Stop Words Comparison: Messages are compared against a curated list of stop words commonly found in spam.
Emoji Count: Messages with an excessive number of emojis are scrutinized, as this is a common trait in spam messages.
Automated Action: If a message is flagged as spam, TG-Spam takes immediate action by deleting the message and banning the responsible user.

Configuration

All the configuration is done via environment variables or command line arguments. Out of the box the bot has reasonable defaults, so user can run it without much hassle.

There are some mandatory parameters what has to be set:

--telegram.token=, [$TELEGRAM_TOKEN] - telegram bot token. See below how to get it.
--telegram.group=, [$TELEGRAM_GROUP] - group name/id. This can be a group name (for public groups it will lookg like mygroup) or group id (for private groups it will look like -123456789). To get the group id you can use this bot or others like it.

As long as theses two parameters are set, the bot will work. Don't forget to add the bot to the group as an admin, otherwise it will not be able to delete messages and ban users.

There are some customizations available.

First of all - data files, the bot is using some data files to detect spam. They are located in the /data directory of the container and can be mounted from the host. The default files are:

spam-samples.txt - list of spam samples
ham-samples.txt - list of ham (non-spam) samples
exclude-tokens.txt - list of tokens to exclude from spam detection, usually common words
stop-words.txt - list of stop words to detect spam right away

User can specify custom location for them with --files.samples-spam=, [$FILES_SAMPLES_SPAM], --files.samples-ham=, [$FILES_SAMPLES_HAM], --files.exclude-tokens=, [$FILES_EXCLUDE_TOKENS], --files.stop-words=, [$FILES_STOP_WORDS] parameters.

Second, are messages the bot is sending. There are three messages user may want to customize:

--message.startup=, [$MESSAGE_STARTUP] - message sent to the group when bot is started, can be empty
--message.spam=, [$MESSAGE_SPAM] - message sent to the group when spam detected
--message.dry=, [$MESSAGE_DRY] - message sent to the group when spam detected in dry mode

By default, the bot reports back to the group with the message this is spam and this is spam (dry mode) for dry mode. In non-dry mode, the bot will delete the spam message and ban the user permanently. It is possible to suppress those reports with --no-spam-reply, [$NO_SPAM_REPLY] parameter.

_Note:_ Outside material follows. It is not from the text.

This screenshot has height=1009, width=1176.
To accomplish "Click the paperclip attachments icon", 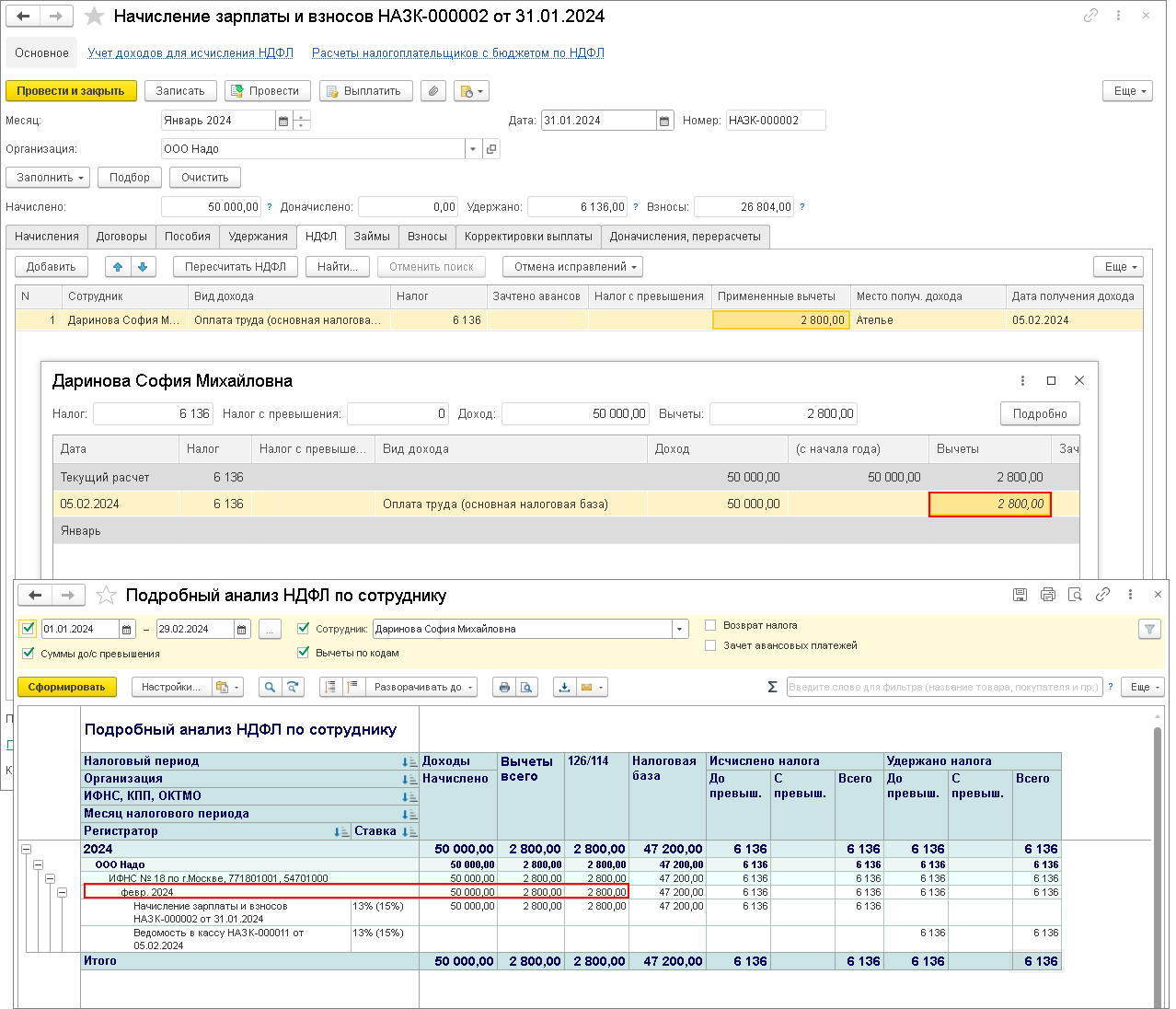I will pos(433,91).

There are 4 files used by the bot to detect spam:

spam-samples.txt - list of spam samples. Each line in this file is a full text of spam message with removed EOL. I.e. the orginal message represented as a single line. EOLs can be replaced by spaces
ham-samples.txt - list of ham (non-spam) samples. Each line in this file is a full text of ham message with removed EOL
exclude-tokens.txt - list of tokens to exclude from spam detection, usually common words. Each line in this file is a single token (word), or a comma-separated list of words in dbl-quotes.
stop-words.txt - list of stop words to detect spam right away. Each line in this file is a single phrase (can be one or more words). The bot checks if any of those phrases are present in the message and if so, it marks the message as spam.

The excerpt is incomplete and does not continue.